High veterinary school tuition costs and competition for spots pose challenges for students and producers.
The situation is so dire that some Prairie producers cannot access vets to regularly check herd health, says WestGen Group CEO Chris Parry, speaking at the organization’s annual general meeting, March 22.
The situation is one that’s been ongoing in BC for several years, with rural and remote areas being particularly affected.
In response, Chris Dolbec of Oliver, whose daughter attends the Western College of Veterinary Medicine at the University of Saskatchewan, is petitioning the BC Ministry of Advanced Education and Skills Training.
Dolbec wants the province to subsidize more seats for BC students. Right now, there are 20 seats at the college reserved for BC. Provincially funded students pay $11,000 a year; additional students from BC pay $68,000.
But when the University of Calgary opened its Faculty of Veterinary Medicine in 2019, an additional 20 seats became available because Alberta shifted its support to students at the new school.
This change opened more seats for the other Western provinces in 2020, but BC declined funding and the seats were made available to all domestic and international applicants. The cost for BC to take Alberta’s 20 seats would be an annual $8.3 million.
Dolbec says this makes the difference in tuition between subsidized and non-subsidized seats at the college especially unfair. While spots are available at the college, the province refuses to ante up.
Dolbec says improved accessibility to vet school could help mitigate the vet shortage.
Some non-subsidized students graduate with high debt loads and are forced to move where the cost of living is low or choose to care for small animals, where the pay is often higher than for large animals.

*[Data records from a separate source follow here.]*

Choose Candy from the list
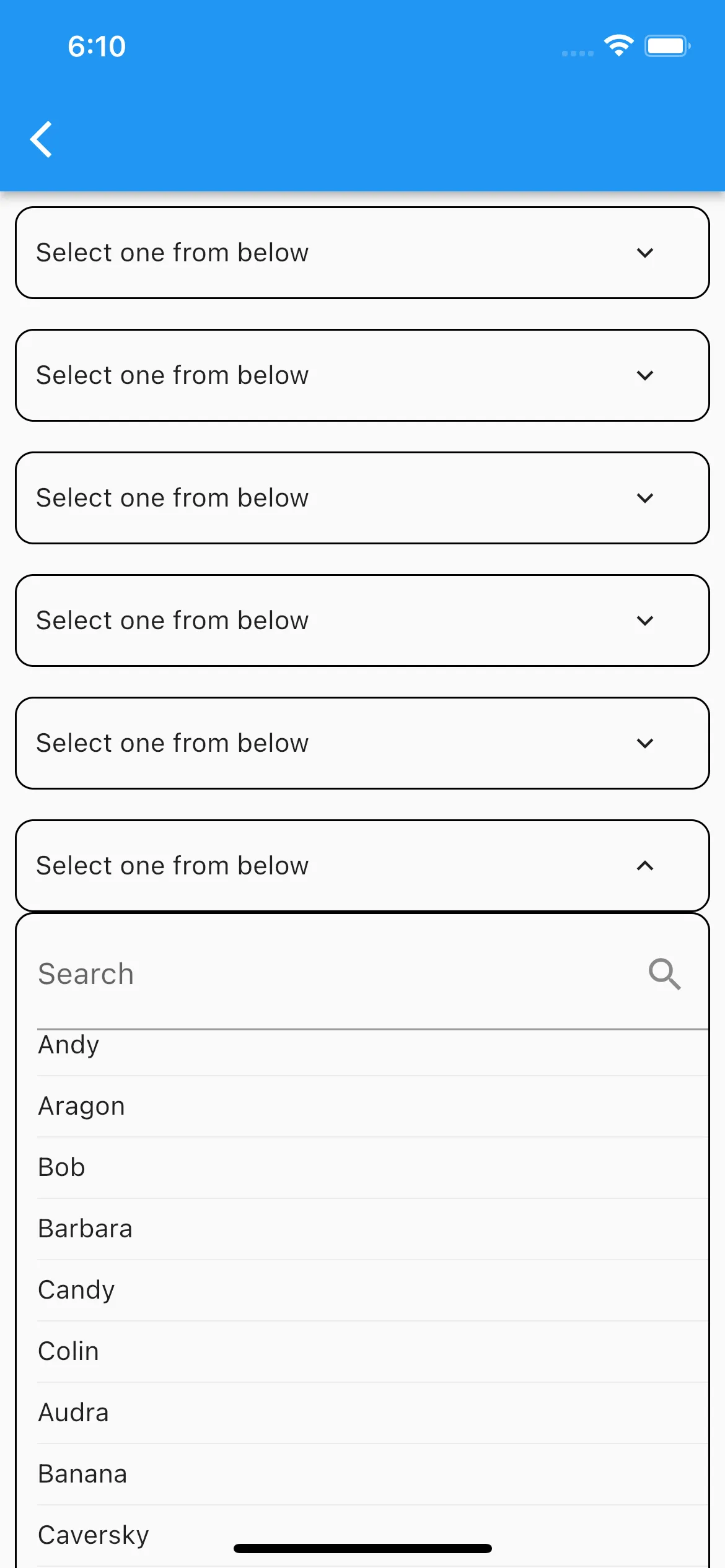The width and height of the screenshot is (725, 1568). pos(77,1290)
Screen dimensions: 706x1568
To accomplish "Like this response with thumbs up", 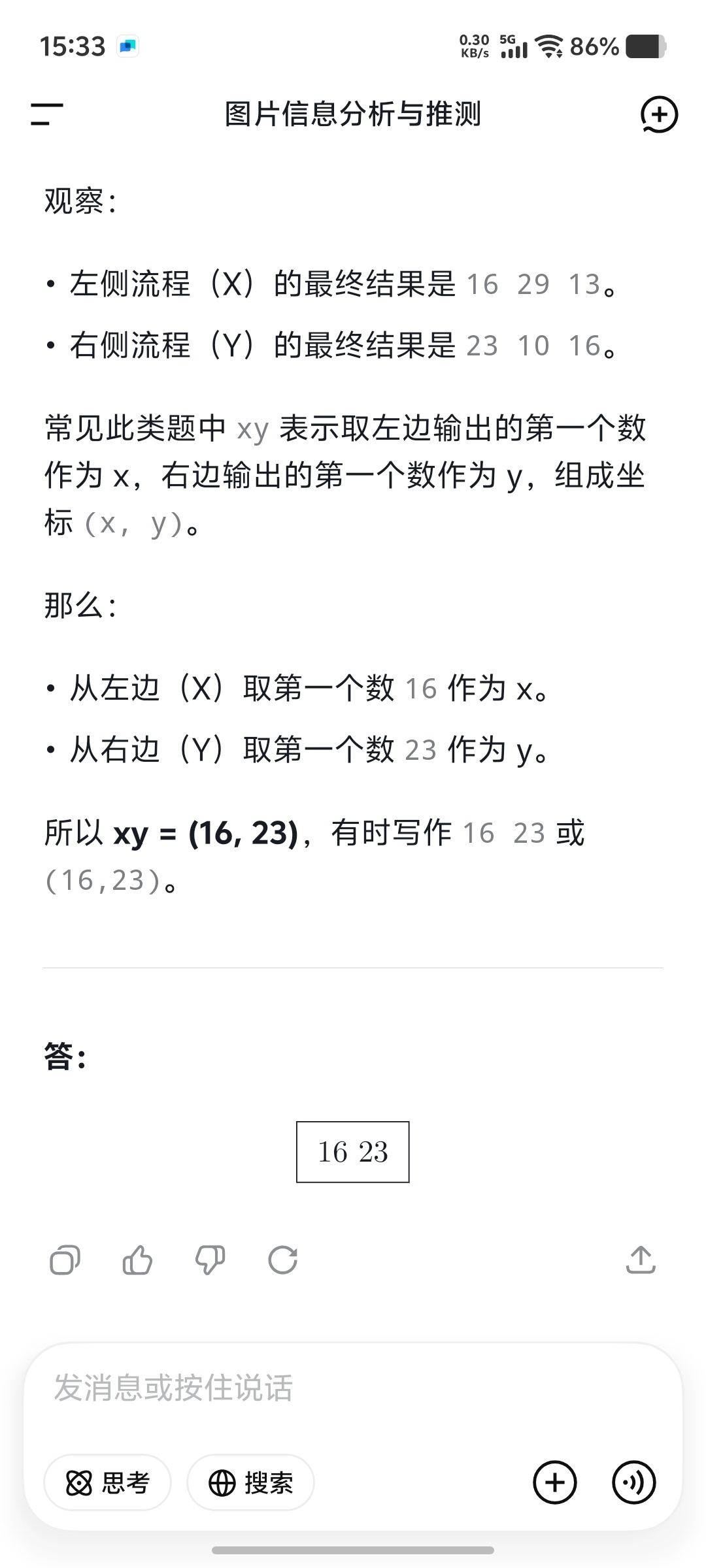I will [x=137, y=1260].
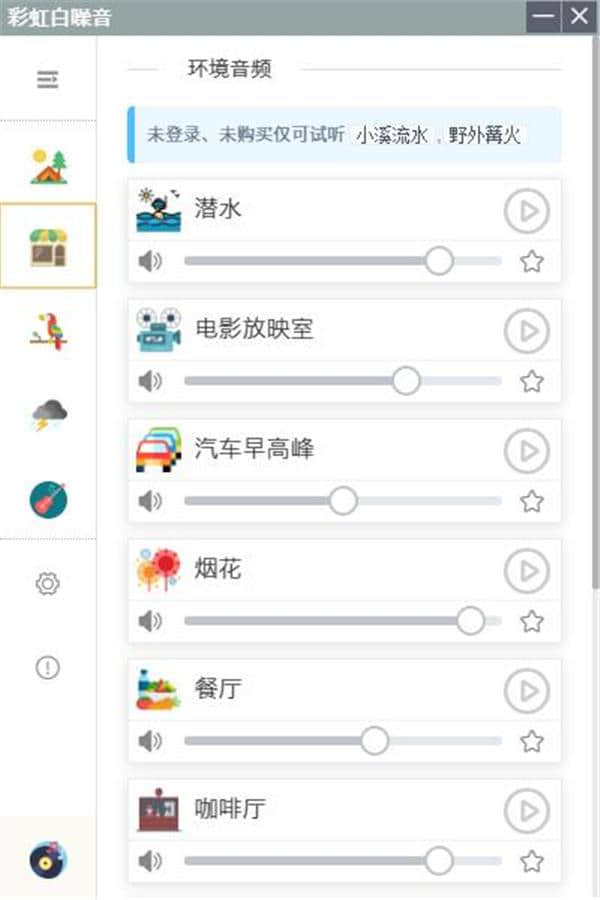Switch to the thunderstorm weather category
600x900 pixels.
coord(48,414)
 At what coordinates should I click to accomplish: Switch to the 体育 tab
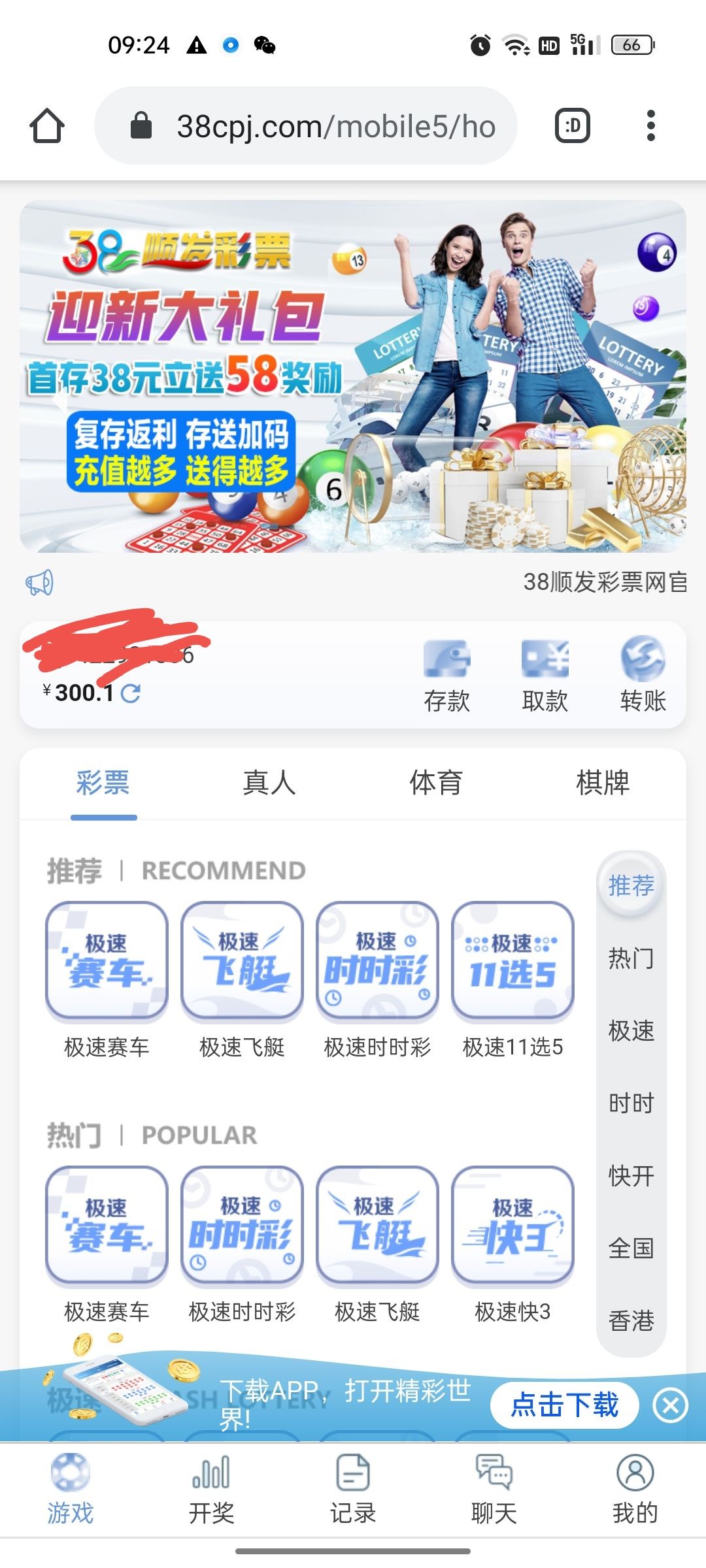tap(436, 783)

The BC Labour Market Outlook predicts that 770 job openings will be become available for veterinarians through to 2029. A 2019 Canadian Veterinary Medical Association survey, requested by the Ministry of Advanced Education and Skills Training, showed that 65% of BC veterinary employers would hire at least one veterinarian in the next two years and would hire another vet immediately if candidates were available.
“The ministry understands the challenges that veterinarians, their support staff, and people are experiencing with respect to seeking small and large animal care,” the BC Ministry of Advanced Education and Skills Training said in a statement to Country Life in BC. “British Columbia, like many other Canadian jurisdictions, is currently experiencing labour market shortages, and continues to work towards providing made-in-BC solutions to resolve them in the short, medium, and long-term.”